Auf der Messe präsentieren sich mehre Aktionspartner, darunter die Roboterfabrik, ein Kooperationsprojekt der Leibniz Universität Hannover und der Region Hannover. Sie bündelt Robotik-Angebote für Studierende, Auszubildende, und Schüler*innen mit dem Ziel, sie für den späteren Berufseinstieg in einer digitalisierten Arbeitswelt vorzubereiten. Im RoboHub Niedersachsen können Automatisierungsaufgaben mit Cobots erprobt und umgesetzt werden. Der Hub bietet eine Kombination aus Labor, Informationszentrum, Schulungseinrichtung und Vernetzungsplattform mit Angeboten, die an den konkreten Bedürfnissen der Unternehmen ausgerichtet sind. Die Robokind Stiftung hat das Ziel, Robotik und Künstliche Intelligenz allen Menschen zugänglich zu machen. Die Stiftung stellt unter anderem ihr neues Qualifizierungsformat RoboScouts vor.

neu/wagen

neu/wagen ist das Netzwerk für die Entwicklung individueller Transformationsstrategien für Unternehmen der Fahrzeug- und Zuliefererindustrie in Hannover/Hildesheim. Das Projekt wird im Rahmen der Richtlinie „Transformationsstrategien für Regionen der Fahrzeug- und Zuliefererindustrie“ des Bundesministeriums für Wirtschaft und Klimaschutz (BMWK)“ mit rund 4 Millionen Euro bis Juni 2025 gefördert. Projektpartner sind die IG Metall, NiedersachsenMetall, Leibniz Universität Hannover, Hochschule Hannover, hannoverimpuls GmbH und die Wirtschaftsförderungsgesellschaft Hildesheim Region (HI-REG) mbH.

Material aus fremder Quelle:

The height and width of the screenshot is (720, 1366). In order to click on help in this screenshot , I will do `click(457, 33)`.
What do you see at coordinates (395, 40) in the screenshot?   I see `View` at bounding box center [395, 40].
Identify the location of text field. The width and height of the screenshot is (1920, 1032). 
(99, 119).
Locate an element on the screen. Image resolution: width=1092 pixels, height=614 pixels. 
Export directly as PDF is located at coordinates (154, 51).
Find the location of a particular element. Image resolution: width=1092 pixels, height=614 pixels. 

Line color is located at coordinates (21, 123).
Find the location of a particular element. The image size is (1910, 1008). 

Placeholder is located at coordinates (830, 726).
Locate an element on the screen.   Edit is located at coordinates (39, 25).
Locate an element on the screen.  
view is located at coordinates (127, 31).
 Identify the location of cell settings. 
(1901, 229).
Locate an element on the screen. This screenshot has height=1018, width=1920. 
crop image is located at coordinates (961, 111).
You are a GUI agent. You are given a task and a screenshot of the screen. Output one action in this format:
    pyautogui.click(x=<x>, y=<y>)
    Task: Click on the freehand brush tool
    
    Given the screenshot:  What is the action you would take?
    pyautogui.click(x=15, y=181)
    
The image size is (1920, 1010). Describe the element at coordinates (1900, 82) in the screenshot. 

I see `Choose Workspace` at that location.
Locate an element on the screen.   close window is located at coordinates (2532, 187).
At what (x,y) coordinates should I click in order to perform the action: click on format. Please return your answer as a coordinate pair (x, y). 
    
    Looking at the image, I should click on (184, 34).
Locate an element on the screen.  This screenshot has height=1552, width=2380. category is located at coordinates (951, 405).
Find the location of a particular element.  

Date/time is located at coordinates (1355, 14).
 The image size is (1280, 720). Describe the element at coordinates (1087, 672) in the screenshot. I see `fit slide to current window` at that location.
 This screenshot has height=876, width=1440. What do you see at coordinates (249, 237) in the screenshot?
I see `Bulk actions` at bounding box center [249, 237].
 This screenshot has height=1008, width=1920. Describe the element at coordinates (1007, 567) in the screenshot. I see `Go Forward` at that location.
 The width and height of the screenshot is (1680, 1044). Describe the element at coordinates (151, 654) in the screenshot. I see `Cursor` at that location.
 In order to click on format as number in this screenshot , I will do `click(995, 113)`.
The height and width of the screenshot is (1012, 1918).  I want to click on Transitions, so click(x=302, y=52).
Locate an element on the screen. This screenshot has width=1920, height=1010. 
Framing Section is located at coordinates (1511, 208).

Ziel ist die Entwicklung von regionalen „Best-Practice“-Beispielen der Transformation und Konkretisierung von individuellen Erfolgsfaktoren einer erfolgreichen Transformation. Vor Ort haben Besucher*innen die Möglichkeit, sich mit einem Elektro-Forschungsfahrzeug auseinanderzusetzen. Ein Schwerpunkt hierbei ist die Verarbeitung sehr großer Datenmengen, die mittels der am Fahrzeug angebrachten Sensoren gewonnen werden können. Ausgestattet mit Radar, Lidar (eine dem Radar verwandte Methode zur optischen Abstands- und Geschwindigkeitsmessung) und Kamerasensoren nimmt das Fahrzeug die Umwelt um sich herum auf.

Generation H2

Generation H2 ist die Dachmarke, unter der sich Wirtschaft, Verwaltung, Forschung und Bildung zusammengeschlossen haben, um grünen Wasserstoff in der Region nutzbar zu machen, regionale Wertschöpfungsketten aufzubauen und gemeinsame Projekte zu entwickeln. Die Region Hannover engagiert sich im Bereich Infrastruktur zur Entwicklung einer regionalen H2-Wirkungskette mit ihrem Tochterunternehmen Regiobus und der Stadtentwässerung Hannover als kommunalem Partner.

Generation H2 informiert auf der Hannover Messe darüber, welche Möglichkeiten Wasserstoff in der Region Hannover bieten kann. Das Netzwerk bringt Partner zusammen, die gemeinsam am Thema Wasserstoff arbeiten. In Kooperation bieten die Universitäten Hannover und Oldenburg eine forschungs- und praxisnahe Qualifizierung auf Masterniveau an. Zielgruppe sind Fach- und Führungskräfte, die sich mit dem Thema befassen.